**What to work on:**
How many lines in the records below contain the word "tick"? Case counts. Reply with the number alone.

**Materials provided:**
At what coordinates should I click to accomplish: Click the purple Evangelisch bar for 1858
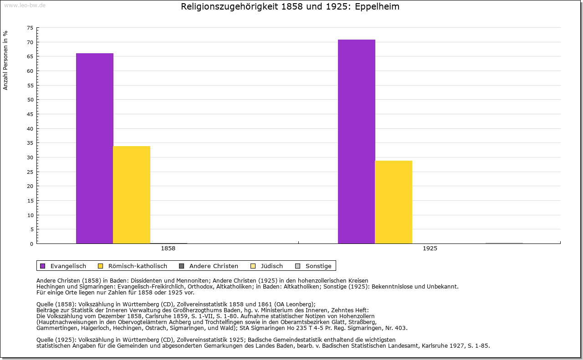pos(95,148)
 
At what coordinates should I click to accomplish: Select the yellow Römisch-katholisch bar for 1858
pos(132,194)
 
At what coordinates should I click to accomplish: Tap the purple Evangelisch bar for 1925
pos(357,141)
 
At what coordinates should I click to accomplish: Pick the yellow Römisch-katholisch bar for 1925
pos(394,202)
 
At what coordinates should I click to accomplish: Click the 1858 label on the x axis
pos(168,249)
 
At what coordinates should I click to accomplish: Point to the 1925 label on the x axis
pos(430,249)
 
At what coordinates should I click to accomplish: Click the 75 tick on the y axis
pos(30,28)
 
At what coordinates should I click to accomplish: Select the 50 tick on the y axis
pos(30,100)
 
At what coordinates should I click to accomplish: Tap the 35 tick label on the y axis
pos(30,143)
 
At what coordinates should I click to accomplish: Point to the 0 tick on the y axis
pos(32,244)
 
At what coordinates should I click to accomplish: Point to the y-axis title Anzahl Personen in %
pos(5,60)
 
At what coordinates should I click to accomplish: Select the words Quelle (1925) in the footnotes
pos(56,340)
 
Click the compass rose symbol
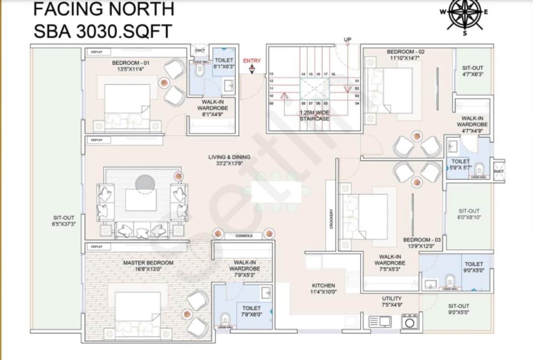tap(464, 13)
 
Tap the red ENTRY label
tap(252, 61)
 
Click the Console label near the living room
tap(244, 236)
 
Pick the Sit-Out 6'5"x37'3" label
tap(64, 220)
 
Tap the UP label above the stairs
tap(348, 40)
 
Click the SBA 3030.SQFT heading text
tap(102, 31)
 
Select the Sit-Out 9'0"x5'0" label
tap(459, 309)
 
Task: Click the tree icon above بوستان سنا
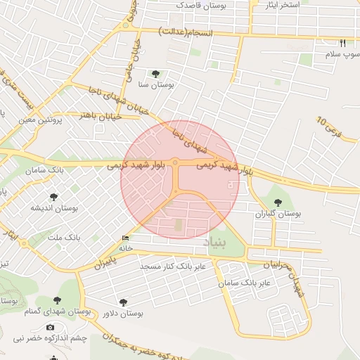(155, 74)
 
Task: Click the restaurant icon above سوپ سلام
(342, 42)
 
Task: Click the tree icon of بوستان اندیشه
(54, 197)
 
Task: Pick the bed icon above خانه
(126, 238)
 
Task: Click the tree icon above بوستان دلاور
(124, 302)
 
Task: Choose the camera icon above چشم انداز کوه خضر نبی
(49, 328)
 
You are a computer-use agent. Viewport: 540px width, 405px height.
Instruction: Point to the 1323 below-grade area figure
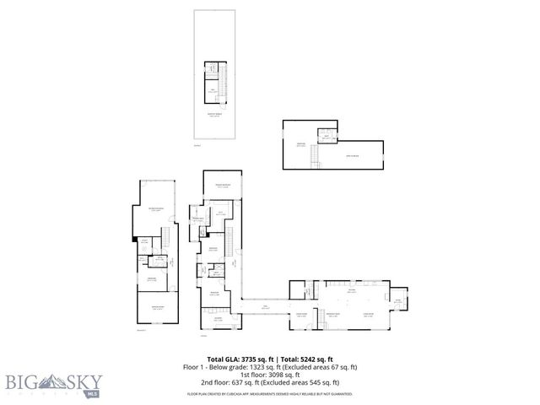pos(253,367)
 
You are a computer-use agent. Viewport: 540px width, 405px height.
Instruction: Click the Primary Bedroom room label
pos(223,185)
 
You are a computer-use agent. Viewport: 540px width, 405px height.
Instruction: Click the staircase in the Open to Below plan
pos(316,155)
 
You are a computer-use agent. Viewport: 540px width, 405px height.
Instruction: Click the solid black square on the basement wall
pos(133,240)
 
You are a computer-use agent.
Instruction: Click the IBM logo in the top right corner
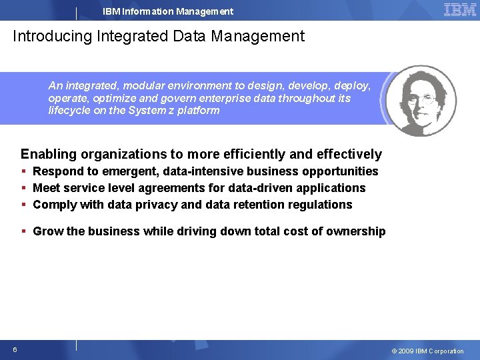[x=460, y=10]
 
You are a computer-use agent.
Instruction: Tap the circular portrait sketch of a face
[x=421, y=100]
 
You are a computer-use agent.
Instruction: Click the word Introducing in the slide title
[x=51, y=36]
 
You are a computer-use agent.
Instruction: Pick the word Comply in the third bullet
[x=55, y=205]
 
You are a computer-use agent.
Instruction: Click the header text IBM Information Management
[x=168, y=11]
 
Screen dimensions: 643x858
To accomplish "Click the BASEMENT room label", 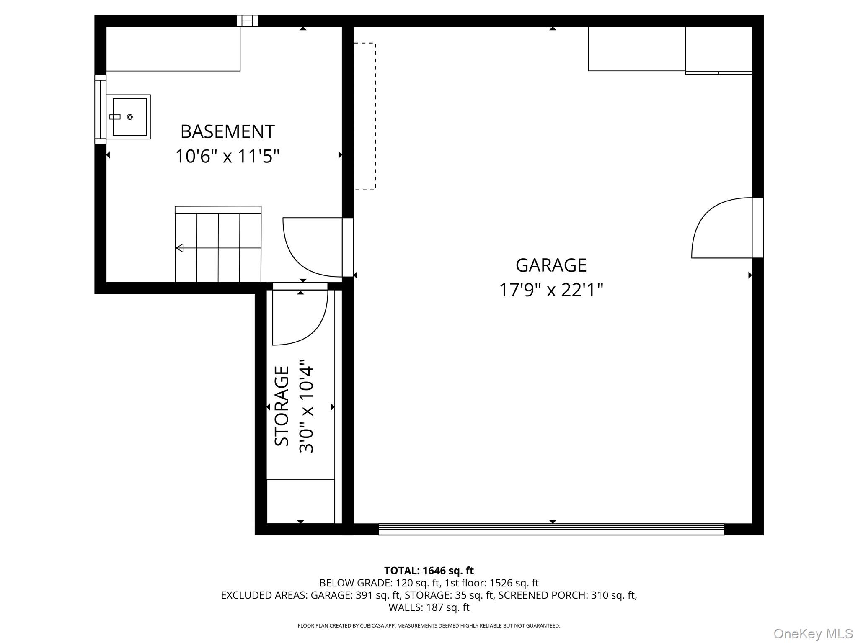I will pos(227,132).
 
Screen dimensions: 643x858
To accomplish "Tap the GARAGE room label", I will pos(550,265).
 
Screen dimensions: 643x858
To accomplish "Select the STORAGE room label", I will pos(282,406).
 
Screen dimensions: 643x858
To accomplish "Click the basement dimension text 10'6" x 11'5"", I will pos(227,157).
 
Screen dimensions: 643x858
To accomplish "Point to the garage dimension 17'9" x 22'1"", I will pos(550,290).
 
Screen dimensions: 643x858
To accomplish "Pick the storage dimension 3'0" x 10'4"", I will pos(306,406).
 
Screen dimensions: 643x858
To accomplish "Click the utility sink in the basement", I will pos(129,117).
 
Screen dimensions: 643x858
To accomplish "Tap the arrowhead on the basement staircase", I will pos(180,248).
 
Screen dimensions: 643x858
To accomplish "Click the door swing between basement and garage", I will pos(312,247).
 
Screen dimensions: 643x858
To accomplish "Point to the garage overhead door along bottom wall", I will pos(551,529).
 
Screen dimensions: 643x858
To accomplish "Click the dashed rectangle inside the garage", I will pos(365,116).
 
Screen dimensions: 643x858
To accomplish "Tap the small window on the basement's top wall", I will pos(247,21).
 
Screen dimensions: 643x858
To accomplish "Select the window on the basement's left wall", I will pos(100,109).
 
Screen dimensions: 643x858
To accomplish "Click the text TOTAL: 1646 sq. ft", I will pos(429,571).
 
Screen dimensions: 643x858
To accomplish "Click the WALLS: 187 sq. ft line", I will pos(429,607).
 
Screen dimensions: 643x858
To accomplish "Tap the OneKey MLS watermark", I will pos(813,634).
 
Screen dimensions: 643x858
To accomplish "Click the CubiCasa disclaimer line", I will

**The reply:**
4